In deze zaak gaat het om een hoger beroep van belanghebbende tegen de uitspraak van de Rechtbank Den Haag, waarin de Rechtbank het beroep ongegrond heeft verklaard. De belanghebbende, wonende te [Z], heeft in geschil of de aanslag in de inkomstenbelasting en premie volksverzekeringen voor het jaar 2013 te hoog is vastgesteld. De Inspecteur van de Belastingdienst heeft een aanslag opgelegd naar een belastbaar inkomen uit werk en woning van € 13.021. Belanghebbende stelt dat er rekening moet worden gehouden met een te verrekenen verlies van € 3.086, dat hij heeft geleden na de verkoop van zijn onderneming in 2000. Hij voert aan dat hij over dit verlies belasting heeft betaald, maar dat de Inspecteur dit verlies niet in aanmerking heeft genomen bij de aanslag.

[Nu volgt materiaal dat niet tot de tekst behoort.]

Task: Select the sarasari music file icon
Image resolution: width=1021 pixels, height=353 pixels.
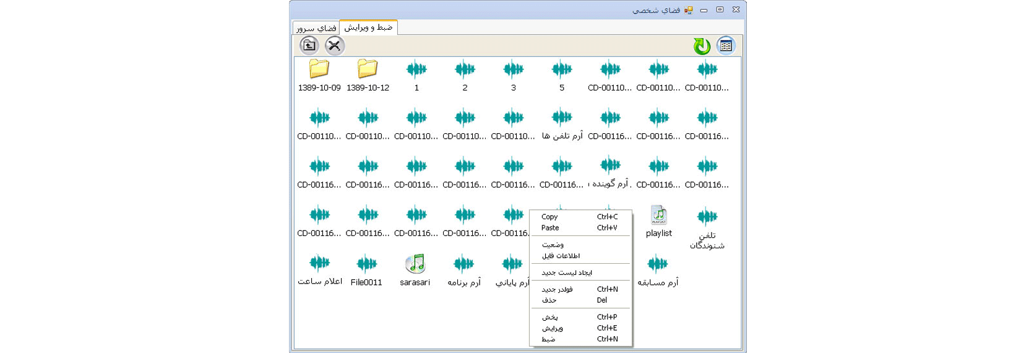Action: click(415, 264)
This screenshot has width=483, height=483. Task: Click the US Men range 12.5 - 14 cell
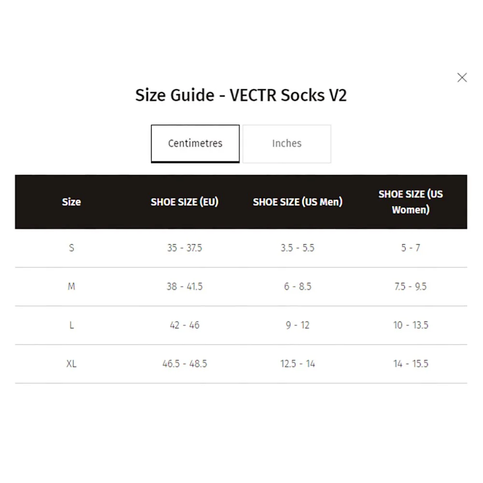tap(298, 364)
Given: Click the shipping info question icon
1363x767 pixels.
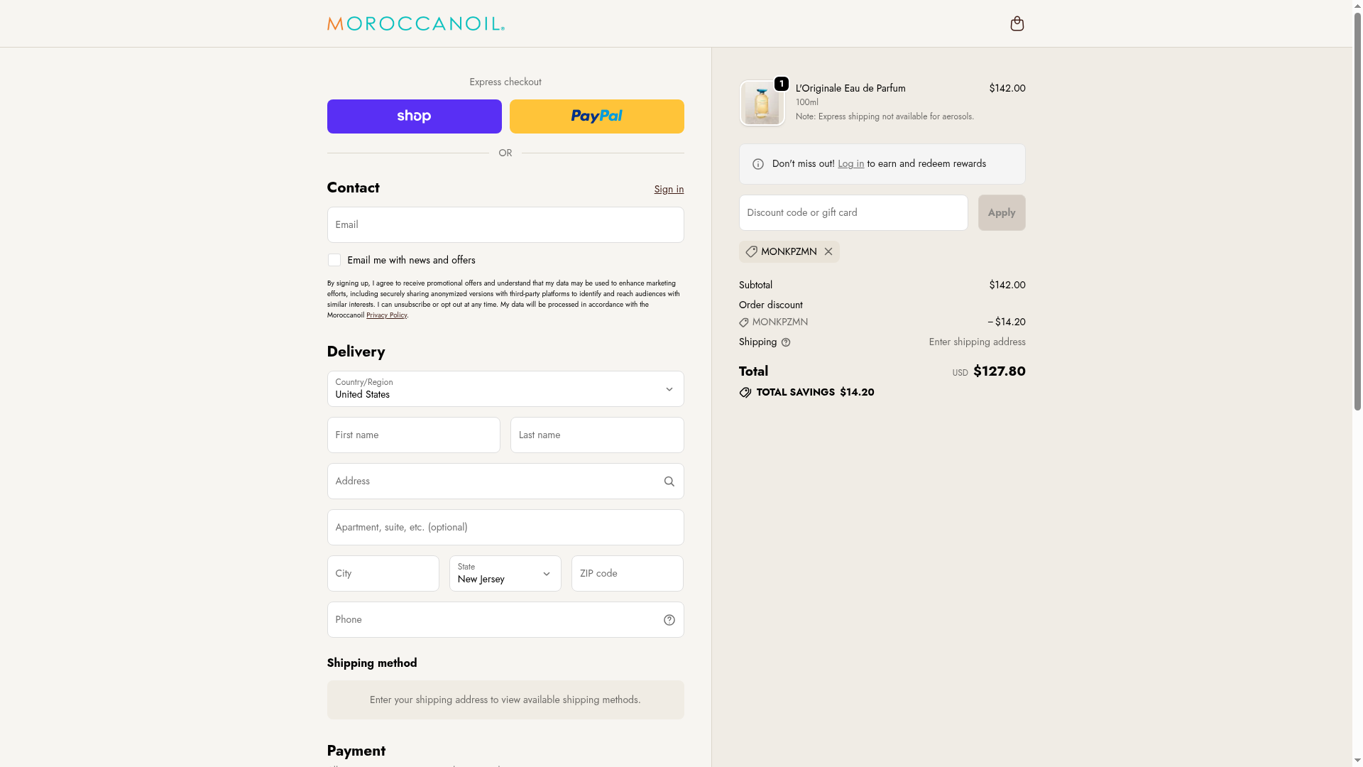Looking at the screenshot, I should (786, 342).
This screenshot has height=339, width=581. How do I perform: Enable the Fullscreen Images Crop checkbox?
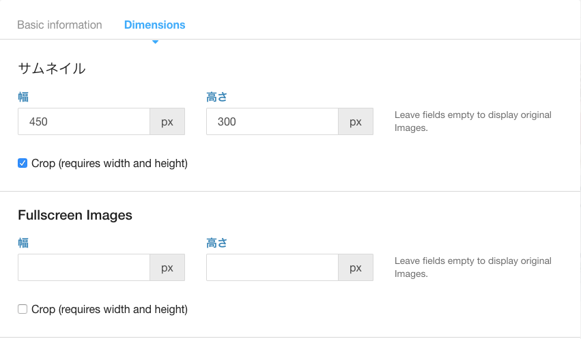click(23, 309)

De mondelinge behandeling vond plaats op 9 februari 2016, waar beide partijen aanwezig waren. Het Hof heeft vastgesteld dat er geen verliesvaststellingsbeschikking is afgegeven door de Inspecteur, wat betekent dat de mogelijkheid om verliezen uit voorgaande jaren te verrekenen ontbreekt. Het Hof oordeelt dat de Rechtbank terecht heeft geoordeeld dat het beroep van belanghebbende ongegrond is, omdat hij niet aannemelijk heeft gemaakt dat er in voorgaande jaren rekening is gehouden met een verliesverrekening.
Het Hof bevestigt de uitspraak van de Rechtbank en oordeelt dat de belanghebbende niet kan terugvallen op het vertrouwensbeginsel, omdat hij niet heeft aangetoond dat de Inspecteur in eerdere jaren zijn verliezen heeft geaccepteerd. De beslissing van het Hof is op 22 maart 2016 in het openbaar uitgesproken.